Der sechsstündige Ausstand von Bodenpersonal an den Berliner Flughäfen hatte mildere Auswirkungen als zunächst befürchtet.

"Die akribische Vorbereitung und die gute Zusammenarbeit zwischen Airlines, Bodenverkehrsdiensten und Berliner Flughäfen im Vorfeld hat sich ausgezahlt", heißt es offiziell vom Flughafen-Betreiber.

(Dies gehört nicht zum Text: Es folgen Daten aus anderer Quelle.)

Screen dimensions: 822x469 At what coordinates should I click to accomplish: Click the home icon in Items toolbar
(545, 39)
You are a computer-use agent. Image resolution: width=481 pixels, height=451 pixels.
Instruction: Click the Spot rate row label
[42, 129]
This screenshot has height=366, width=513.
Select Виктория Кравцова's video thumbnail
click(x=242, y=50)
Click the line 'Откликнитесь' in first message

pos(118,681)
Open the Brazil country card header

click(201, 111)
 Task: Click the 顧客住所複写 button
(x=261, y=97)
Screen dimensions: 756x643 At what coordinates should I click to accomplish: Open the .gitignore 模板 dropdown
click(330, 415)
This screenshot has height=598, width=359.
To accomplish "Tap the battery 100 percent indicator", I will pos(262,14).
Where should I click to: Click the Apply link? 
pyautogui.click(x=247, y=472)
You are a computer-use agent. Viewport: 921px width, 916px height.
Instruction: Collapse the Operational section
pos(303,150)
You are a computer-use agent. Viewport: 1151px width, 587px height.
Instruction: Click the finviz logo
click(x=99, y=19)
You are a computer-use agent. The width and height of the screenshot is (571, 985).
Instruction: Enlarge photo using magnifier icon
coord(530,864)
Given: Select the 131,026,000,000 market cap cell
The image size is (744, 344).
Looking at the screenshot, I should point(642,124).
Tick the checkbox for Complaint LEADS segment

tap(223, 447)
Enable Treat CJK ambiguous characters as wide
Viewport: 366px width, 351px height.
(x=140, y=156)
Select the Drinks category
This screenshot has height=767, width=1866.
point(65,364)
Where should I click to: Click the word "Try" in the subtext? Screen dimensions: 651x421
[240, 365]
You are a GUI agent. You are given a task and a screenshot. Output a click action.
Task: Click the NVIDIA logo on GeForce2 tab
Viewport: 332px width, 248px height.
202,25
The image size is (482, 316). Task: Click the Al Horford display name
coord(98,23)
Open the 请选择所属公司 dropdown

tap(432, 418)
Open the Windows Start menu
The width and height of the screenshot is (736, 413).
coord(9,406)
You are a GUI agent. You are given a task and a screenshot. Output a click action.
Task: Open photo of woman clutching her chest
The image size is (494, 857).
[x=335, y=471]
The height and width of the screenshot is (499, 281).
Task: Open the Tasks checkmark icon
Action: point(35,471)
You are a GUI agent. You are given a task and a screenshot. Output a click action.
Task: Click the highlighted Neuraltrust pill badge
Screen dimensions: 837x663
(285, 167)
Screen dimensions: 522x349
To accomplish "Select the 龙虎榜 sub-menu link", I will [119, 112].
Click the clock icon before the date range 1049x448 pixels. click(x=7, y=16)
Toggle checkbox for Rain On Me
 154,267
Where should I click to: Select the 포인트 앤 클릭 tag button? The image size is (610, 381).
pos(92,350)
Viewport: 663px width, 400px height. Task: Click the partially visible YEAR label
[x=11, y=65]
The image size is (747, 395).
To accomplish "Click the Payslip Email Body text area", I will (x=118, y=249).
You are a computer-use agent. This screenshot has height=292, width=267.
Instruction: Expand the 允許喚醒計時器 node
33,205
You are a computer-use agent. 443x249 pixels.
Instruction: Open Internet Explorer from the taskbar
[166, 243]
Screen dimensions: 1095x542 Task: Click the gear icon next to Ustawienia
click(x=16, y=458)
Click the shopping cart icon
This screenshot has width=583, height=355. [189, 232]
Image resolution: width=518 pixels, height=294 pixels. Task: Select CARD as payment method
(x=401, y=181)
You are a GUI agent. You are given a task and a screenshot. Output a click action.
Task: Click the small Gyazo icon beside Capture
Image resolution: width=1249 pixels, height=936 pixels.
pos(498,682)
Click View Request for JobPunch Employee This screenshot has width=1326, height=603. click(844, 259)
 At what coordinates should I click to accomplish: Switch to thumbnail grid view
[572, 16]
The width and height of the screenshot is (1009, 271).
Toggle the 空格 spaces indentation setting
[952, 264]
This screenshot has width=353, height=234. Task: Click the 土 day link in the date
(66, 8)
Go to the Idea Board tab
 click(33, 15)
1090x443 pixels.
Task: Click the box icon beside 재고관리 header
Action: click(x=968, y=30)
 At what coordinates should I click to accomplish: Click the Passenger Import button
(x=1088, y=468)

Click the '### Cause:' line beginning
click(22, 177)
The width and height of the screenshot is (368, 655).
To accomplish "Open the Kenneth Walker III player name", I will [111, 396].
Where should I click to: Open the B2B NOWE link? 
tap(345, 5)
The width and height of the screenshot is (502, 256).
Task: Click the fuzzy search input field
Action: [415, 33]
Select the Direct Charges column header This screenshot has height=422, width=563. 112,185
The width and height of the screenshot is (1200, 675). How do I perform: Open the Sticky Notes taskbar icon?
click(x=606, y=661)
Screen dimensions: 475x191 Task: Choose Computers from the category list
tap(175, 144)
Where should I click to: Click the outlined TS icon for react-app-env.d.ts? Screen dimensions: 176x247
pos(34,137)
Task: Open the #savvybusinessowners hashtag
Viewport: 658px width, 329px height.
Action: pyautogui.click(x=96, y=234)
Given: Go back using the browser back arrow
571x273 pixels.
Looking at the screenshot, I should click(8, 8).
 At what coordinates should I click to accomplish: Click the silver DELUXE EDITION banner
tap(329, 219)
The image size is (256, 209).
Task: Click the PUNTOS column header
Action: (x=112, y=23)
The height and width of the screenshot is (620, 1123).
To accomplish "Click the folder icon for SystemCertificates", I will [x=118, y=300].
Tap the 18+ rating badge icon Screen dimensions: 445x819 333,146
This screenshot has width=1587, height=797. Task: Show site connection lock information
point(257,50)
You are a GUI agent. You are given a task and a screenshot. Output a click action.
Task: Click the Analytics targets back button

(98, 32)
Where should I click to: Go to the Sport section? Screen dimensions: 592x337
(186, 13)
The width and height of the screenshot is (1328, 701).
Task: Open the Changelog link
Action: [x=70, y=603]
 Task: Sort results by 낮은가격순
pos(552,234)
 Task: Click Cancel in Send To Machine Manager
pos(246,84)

Allerdings musste während des Streiks fast jeder fünfte der geplanten 180 Flüge entfallen.

Zum Streik hatte die Dienstleistungsgewerkschaft Verdi sowohl beim größten Bodenabfertiger Globe Ground als auch beim Wettbewerber Acciona aufgerufen. Bei beiden Unternehmen waren die Tarifgespräche festgefahren. Am Mittwoch war die fünfte Verhandlungsrunde bei Acciona gescheitert. Der unabhängige Bodendienstleister fordert von seinen Mitarbeitern eine Gehaltsverzicht von 20 Prozent, da sich das Unternehmen in einer wirtschaftlichen Notlage befände. Beim Marktführer Globe Ground wollte die Belegschaft hingegen eine Gehaltserhöhung durchsetzen, ist damit aber bislang ebenso gescheitert.